> _Stated problem_
Change every "GUI agent" in the listing below to "desktop agent", leaving everything else as it is.
-- begin --
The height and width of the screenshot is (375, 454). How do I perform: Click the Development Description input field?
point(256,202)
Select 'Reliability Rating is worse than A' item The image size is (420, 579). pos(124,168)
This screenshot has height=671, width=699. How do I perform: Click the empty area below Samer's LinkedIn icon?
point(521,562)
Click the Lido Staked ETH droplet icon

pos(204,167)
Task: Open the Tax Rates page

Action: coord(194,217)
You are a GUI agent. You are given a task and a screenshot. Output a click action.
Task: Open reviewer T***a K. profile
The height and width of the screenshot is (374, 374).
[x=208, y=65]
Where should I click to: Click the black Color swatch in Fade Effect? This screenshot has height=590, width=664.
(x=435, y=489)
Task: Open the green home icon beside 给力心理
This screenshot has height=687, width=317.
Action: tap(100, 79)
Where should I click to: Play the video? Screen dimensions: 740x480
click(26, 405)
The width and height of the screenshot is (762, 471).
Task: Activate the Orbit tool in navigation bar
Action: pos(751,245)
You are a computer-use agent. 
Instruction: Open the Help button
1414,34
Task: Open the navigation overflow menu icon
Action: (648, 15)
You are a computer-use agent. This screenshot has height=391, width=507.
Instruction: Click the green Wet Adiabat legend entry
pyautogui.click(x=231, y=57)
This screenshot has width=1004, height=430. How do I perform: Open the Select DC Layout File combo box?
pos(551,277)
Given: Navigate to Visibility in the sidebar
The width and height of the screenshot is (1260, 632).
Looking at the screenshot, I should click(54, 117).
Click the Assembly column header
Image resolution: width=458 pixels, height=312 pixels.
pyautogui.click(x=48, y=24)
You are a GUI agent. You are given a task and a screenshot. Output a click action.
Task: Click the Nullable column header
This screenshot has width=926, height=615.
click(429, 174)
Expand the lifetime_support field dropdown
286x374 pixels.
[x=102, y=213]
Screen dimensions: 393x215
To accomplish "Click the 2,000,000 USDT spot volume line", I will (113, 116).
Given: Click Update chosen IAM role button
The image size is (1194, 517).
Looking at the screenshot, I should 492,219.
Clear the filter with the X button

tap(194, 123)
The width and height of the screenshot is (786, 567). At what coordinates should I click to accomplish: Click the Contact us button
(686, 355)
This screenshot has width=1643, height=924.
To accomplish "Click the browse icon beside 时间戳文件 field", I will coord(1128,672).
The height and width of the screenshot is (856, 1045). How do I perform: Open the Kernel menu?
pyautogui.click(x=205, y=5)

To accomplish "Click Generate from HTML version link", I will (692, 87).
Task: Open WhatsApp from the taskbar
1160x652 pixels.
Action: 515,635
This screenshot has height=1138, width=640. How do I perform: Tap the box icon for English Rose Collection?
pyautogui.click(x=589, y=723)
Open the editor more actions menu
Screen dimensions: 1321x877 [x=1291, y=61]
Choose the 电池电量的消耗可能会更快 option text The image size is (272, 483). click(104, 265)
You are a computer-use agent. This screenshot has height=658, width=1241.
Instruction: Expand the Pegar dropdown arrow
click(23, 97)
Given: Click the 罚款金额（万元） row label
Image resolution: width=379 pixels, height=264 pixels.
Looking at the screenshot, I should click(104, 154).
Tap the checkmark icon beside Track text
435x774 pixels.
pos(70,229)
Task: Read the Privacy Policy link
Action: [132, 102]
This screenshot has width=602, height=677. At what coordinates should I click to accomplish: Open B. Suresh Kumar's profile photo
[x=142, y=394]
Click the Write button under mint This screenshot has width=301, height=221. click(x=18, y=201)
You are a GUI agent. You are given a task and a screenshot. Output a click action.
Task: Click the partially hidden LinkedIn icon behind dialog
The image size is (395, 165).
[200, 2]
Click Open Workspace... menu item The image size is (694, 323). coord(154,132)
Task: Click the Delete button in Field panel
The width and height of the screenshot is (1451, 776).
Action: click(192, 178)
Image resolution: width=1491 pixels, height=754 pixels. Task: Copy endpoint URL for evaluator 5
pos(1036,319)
-- end --
> _Exercise solution_
The height and width of the screenshot is (375, 454). How do I perform: Click the Development Description input field?
point(256,202)
Select 'Reliability Rating is worse than A' item The image size is (420, 579). pos(124,168)
This screenshot has height=671, width=699. How do I perform: Click the empty area below Samer's LinkedIn icon?
point(521,562)
Click the Lido Staked ETH droplet icon

pos(204,167)
Task: Open the Tax Rates page

Action: coord(194,217)
You are a desktop agent. You are given a task and a screenshot. Output a click action.
Task: Open reviewer T***a K. profile
The height and width of the screenshot is (374, 374).
[x=208, y=65]
Where should I click to: Click the black Color swatch in Fade Effect? This screenshot has height=590, width=664.
(x=435, y=489)
Task: Open the green home icon beside 给力心理
This screenshot has height=687, width=317.
Action: tap(100, 79)
Where should I click to: Play the video? Screen dimensions: 740x480
click(26, 405)
The width and height of the screenshot is (762, 471).
Task: Activate the Orbit tool in navigation bar
Action: pos(751,245)
You are a computer-use agent. 
Instruction: Open the Help button
1414,34
Task: Open the navigation overflow menu icon
Action: (648, 15)
You are a computer-use agent. This screenshot has height=391, width=507.
Instruction: Click the green Wet Adiabat legend entry
pyautogui.click(x=231, y=57)
This screenshot has width=1004, height=430. How do I perform: Open the Select DC Layout File combo box?
pos(551,277)
Given: Navigate to Visibility in the sidebar
The width and height of the screenshot is (1260, 632).
Looking at the screenshot, I should click(54, 117).
Click the Assembly column header
Image resolution: width=458 pixels, height=312 pixels.
pyautogui.click(x=48, y=24)
You are a desktop agent. You are given a task and a screenshot. Output a click action.
Task: Click the Nullable column header
This screenshot has width=926, height=615.
click(429, 174)
Expand the lifetime_support field dropdown
286x374 pixels.
[x=102, y=213]
Screen dimensions: 393x215
To accomplish "Click the 2,000,000 USDT spot volume line", I will (113, 116).
Given: Click Update chosen IAM role button
The image size is (1194, 517).
Looking at the screenshot, I should 492,219.
Clear the filter with the X button

tap(194, 123)
The width and height of the screenshot is (786, 567). At what coordinates should I click to accomplish: Click the Contact us button
(686, 355)
This screenshot has width=1643, height=924.
To accomplish "Click the browse icon beside 时间戳文件 field", I will coord(1128,672).
The height and width of the screenshot is (856, 1045). How do I perform: Open the Kernel menu?
pyautogui.click(x=205, y=5)

To accomplish "Click Generate from HTML version link", I will (692, 87).
Task: Open WhatsApp from the taskbar
1160x652 pixels.
Action: 515,635
This screenshot has height=1138, width=640. How do I perform: Tap the box icon for English Rose Collection?
pyautogui.click(x=589, y=723)
Open the editor more actions menu
Screen dimensions: 1321x877 [x=1291, y=61]
Choose the 电池电量的消耗可能会更快 option text The image size is (272, 483). click(104, 265)
You are a computer-use agent. This screenshot has height=658, width=1241.
Instruction: Expand the Pegar dropdown arrow
click(23, 97)
Given: Click the 罚款金额（万元） row label
Image resolution: width=379 pixels, height=264 pixels.
Looking at the screenshot, I should click(104, 154).
Tap the checkmark icon beside Track text
435x774 pixels.
pos(70,229)
Task: Read the Privacy Policy link
Action: [132, 102]
This screenshot has width=602, height=677. At what coordinates should I click to accomplish: Open B. Suresh Kumar's profile photo
[x=142, y=394]
Click the Write button under mint This screenshot has width=301, height=221. click(x=18, y=201)
You are a desktop agent. You are given a task and a screenshot. Output a click action.
Task: Click the partially hidden LinkedIn icon behind dialog
The image size is (395, 165).
[200, 2]
Click Open Workspace... menu item The image size is (694, 323). coord(154,132)
Task: Click the Delete button in Field panel
The width and height of the screenshot is (1451, 776).
Action: click(192, 178)
Image resolution: width=1491 pixels, height=754 pixels. Task: Copy endpoint URL for evaluator 5
pos(1036,319)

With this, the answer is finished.